L.A. Raeven, Wild Zone, 2011, digital photo. Witte de With invitation card
Twin sisters Liesbeth and Angelique Raeven (born in 1971, Heerlen, Netherlands; live and work in Amsterdam) began their artistic collaboration under the generic name of L.A. Raeven in 1999. Their work rests on investigations surrounding the notion of “the ideal individual,” which they analyse through videos, drawings, installations and performances. L.A. Raeven study the status of the body and body image within Western societies and the inherent social pressures. Adopting a critical attitude towards fashion and media dictates, they defy traditional representations of feminine beauty by integrating the codes of this same society to better lay them bare.
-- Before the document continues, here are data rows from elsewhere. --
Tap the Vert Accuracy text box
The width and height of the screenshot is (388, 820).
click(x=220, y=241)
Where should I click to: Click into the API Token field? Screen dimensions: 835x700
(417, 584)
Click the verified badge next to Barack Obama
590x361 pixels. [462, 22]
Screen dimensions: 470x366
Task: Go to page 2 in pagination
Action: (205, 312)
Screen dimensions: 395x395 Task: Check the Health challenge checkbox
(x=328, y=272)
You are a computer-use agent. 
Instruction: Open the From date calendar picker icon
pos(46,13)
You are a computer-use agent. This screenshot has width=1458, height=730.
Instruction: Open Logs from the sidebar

Through doing this, a debate vis-a-vis the questions related to ideal body image and its social construction, within various cultural and historical contexts, is set up.
In 2001, for the first time, L.A. Raeven presented a video installation (Wild Zone 1) where they put themselves into the scene with a complex self-portrait inspired by the Deleuze notion of the “social outsider.” Having suffered from eating disorders since their youth, the twins ostentatiously show here their skeletal pale-hued bodies, evoking not only the image of themselves, but also that of today’s society. The extremely thin, preached about by the fashion industry as the ideal individual, such as aspired to, particularly by girls, can lead to health risks. Upsetting and openly provocative, the video has been violently criticised—reactions which prove that the work of L.A. Raeven appreciably touches the times of today. They themselves don’t hesitate in qualifying their work as “aesthetic terrorism.”
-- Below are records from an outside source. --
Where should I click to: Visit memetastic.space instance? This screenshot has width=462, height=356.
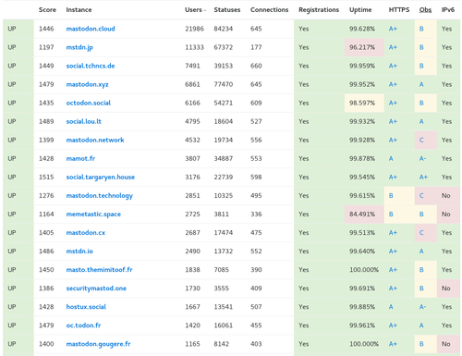(93, 214)
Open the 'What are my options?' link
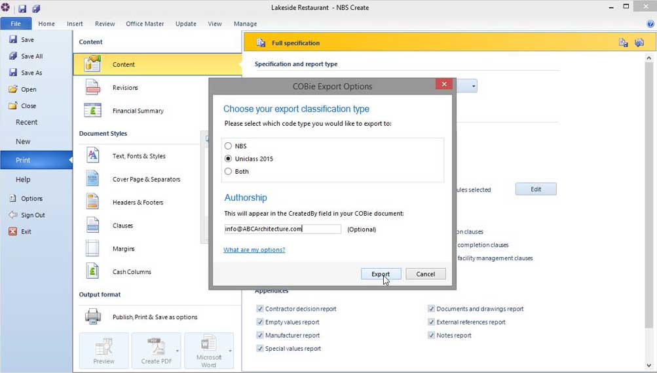 pyautogui.click(x=254, y=250)

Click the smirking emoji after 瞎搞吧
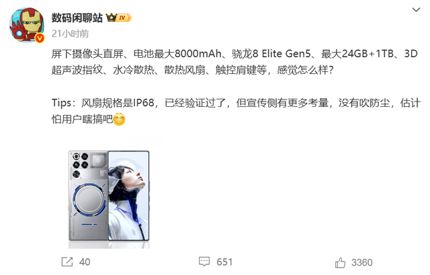click(119, 119)
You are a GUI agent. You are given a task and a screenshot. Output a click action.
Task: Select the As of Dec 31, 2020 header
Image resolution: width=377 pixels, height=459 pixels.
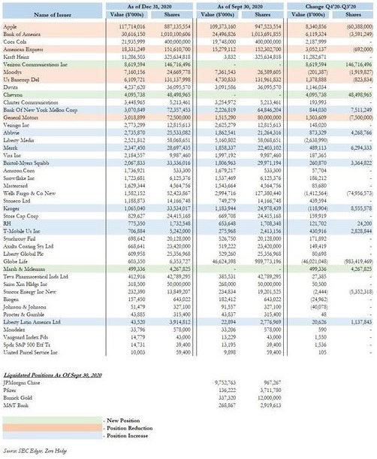point(149,7)
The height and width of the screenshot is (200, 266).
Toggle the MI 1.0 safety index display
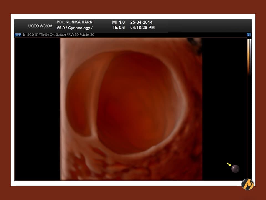point(119,22)
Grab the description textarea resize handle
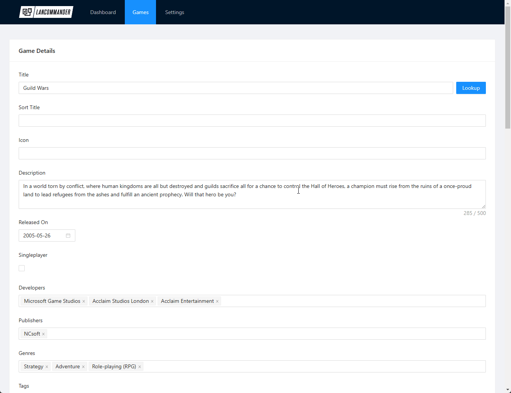This screenshot has height=393, width=511. [483, 206]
Still exploring auto-biographies, L.A. Raeven also have “twinhood” as a theme and the symbiotic or fusional relationship uniting the two sisters. Somewhere between the love and dependency which links them, the search for individuation and differentiation can sometimes be painful. At the same time, their common artistic practice under the name of L.A. Raeven is an affirmed reaction against their identity as twin sisters as well as social stereotypes which identify them as a single being.
The L.A. Raeven – Ideal Individuals retrospective at Casino Luxembourg – Forum d’art contemporain follows two monographic exhibitions at the Museum of Modern Art in Arnhem (2010) and at the Museum of Contemporary art in Belgrade (2011), and represents today the most complete display of their work.